Bright future for virtual banking in Hong Kong
As Hong Kong prepares to shake up its financial services sector by issuing licences for virtual banks, some applicants have shared at a public forum some of their plans for gaining a foothold in the banking services market. Several mentioned they expected the development would lead to further exciting business opportunities not only for them but also for other businesses in the city.
“We will go live next year,” if as hoped the Hong Kong Monetary Authority awarded a licence to his company, said Michael Gorriz, Group Chief Information Officer (CIO) of the bank Standard Chartered. His commentary came in a keynote speech at this year’s Hong Kong FinTech Week, held at the Hong Kong Convention and Exhibition Centre.
The traditional lender is one of 29 entities – ranging from banks to financial technology companies to telecommunications operators –that have applied for the first batch of virtual bank licences in Hong Kong. It was expected that the Monetary Authority would issue the licences by year-end 2018, it had been reported by Hong Kong-based newspaper the South China Morning Post.
“In developed countries [and regions], much like Hong Kong, we see a growing demand of e-Banking services among the millennial and digital natives,” Mr Gorriz told the audience in Hong Kong FinTech Week.
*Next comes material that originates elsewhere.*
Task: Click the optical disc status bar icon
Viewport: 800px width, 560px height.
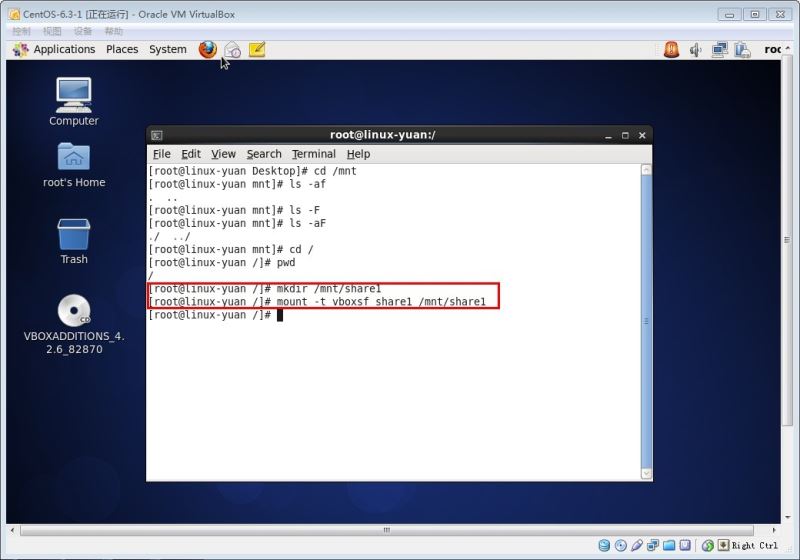Action: click(x=621, y=545)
He was referring to the younger generation of consumers.
“What they are waiting for is actually the service customised for them when they are ready to do banking; not the other way round,” the executive added.
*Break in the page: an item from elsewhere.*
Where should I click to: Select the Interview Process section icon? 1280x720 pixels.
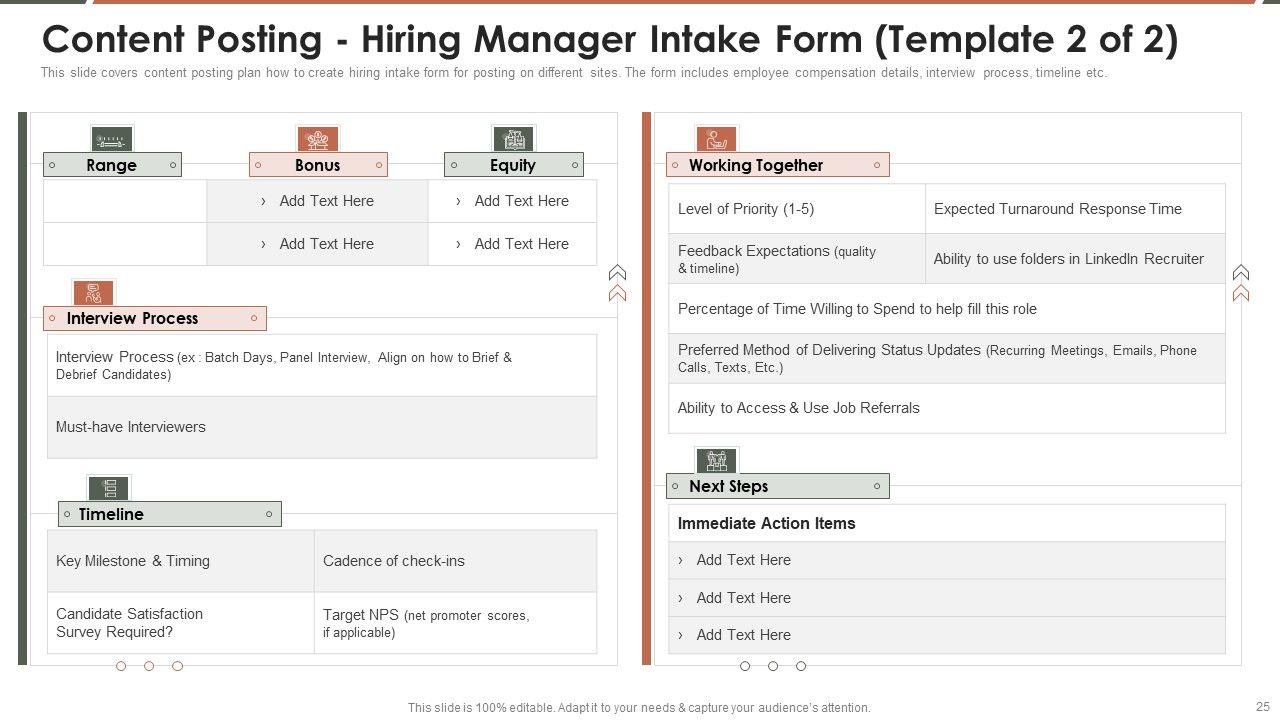coord(93,293)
While noting that issuance of virtual bank licences would align Hong Kong with its counterpart financial service centres in the West, the Standard Chartered executive identified “three essential elements” necessary for such services to be successful locally. They were what he termed people, process and architecture.
While it was essential to hire experienced people and to have reliable internal systems ready to support the new initiative, it was also of paramount importance to speed up the way a service provider responded to consumers and market conditions. “How can we shrink the time from ideation to service, from months and years to days and weeks?” he asked rhetorically.
Another applicant for a Hong Kong licence for virtual banking is HKT, a joint venture by Bank of East Asia, Airwallex, a digital global payments company, and Sequoia Capital China. Speaking in a panel session also held at Hong Kong FinTech Week on the topic of virtual banking, Jack Zhang, Co-founder and CEO of Airwallex, said he believed the Hong Kong initiative on the matter could also help local small-and medium-sized enterprises (SMEs) to expand their businesses.
“There are over 300,000 SMEs in Hong Kong, and digital banks can provide new financial services and products to help them migrate from offline to online, from local to global,” said Mr Zhang. “We need to think out of the box… helping businesses to innovate, expand… and stay competitive in the new Internet era.”
For FinTech start-ups like Airwallex, he also stressed the importance of choosing the right partner when venturing into the Hong Kong market for financial services. It was advantageous to link with traditional telecommunications operators and traditional banks, which each have an existing customer base. That way, the FinTech companies could help the incumbents in terms of digital transformation of their businesses, and to create new and positive experiences for consumers regarding digital services they offer, he added.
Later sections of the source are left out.